- LISTED RECORDS

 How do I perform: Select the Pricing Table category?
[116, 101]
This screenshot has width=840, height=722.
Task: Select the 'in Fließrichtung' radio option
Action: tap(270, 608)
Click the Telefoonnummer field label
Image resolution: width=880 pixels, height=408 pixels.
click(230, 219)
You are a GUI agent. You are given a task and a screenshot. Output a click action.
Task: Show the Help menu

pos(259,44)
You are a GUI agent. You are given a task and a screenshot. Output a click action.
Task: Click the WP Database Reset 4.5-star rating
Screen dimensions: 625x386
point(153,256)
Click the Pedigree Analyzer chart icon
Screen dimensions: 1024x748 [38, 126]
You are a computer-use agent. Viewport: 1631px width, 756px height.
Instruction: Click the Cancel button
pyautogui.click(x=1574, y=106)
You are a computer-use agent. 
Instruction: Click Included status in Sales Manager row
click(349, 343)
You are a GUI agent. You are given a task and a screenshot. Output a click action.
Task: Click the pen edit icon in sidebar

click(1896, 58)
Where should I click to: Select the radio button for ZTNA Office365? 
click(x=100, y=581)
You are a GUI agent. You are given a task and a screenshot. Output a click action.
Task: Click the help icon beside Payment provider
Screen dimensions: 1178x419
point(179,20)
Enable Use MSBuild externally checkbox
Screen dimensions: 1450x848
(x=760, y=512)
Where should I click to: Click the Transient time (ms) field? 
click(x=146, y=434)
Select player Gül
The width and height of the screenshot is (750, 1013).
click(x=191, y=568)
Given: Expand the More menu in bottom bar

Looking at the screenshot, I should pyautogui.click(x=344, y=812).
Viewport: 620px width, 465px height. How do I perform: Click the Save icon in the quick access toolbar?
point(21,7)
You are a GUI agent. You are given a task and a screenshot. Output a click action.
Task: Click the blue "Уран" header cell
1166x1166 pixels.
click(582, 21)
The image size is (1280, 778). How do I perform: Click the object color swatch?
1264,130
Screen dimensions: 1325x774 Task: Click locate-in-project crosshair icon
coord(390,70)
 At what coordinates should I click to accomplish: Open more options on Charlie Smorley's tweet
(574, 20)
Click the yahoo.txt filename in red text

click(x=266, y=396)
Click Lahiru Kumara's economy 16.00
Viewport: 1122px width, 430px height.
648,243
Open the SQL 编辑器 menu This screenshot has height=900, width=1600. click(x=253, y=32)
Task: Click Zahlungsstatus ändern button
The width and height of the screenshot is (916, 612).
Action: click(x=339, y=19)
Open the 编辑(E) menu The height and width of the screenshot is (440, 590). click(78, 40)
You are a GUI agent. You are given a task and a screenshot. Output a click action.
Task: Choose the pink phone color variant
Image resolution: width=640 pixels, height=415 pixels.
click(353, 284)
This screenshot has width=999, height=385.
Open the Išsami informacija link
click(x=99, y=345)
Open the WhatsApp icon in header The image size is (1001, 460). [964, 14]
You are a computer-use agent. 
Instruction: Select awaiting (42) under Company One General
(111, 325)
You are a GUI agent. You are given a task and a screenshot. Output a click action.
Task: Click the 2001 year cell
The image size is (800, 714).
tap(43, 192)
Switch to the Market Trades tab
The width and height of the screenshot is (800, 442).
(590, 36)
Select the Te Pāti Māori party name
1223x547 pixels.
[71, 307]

- WORK TO COMPLETE
Everything above from the line containing "Task: Click the pen edit icon in sidebar" through the line containing "Task: Click the help" must be copied exactly. Nothing outside that range belongs in the answer.

- TASK OUTPUT
Task: Click the pen edit icon in sidebar

click(1896, 58)
Where should I click to: Select the radio button for ZTNA Office365? 
click(x=100, y=581)
You are a GUI agent. You are given a task and a screenshot. Output a click action.
Task: Click the help icon beside Payment provider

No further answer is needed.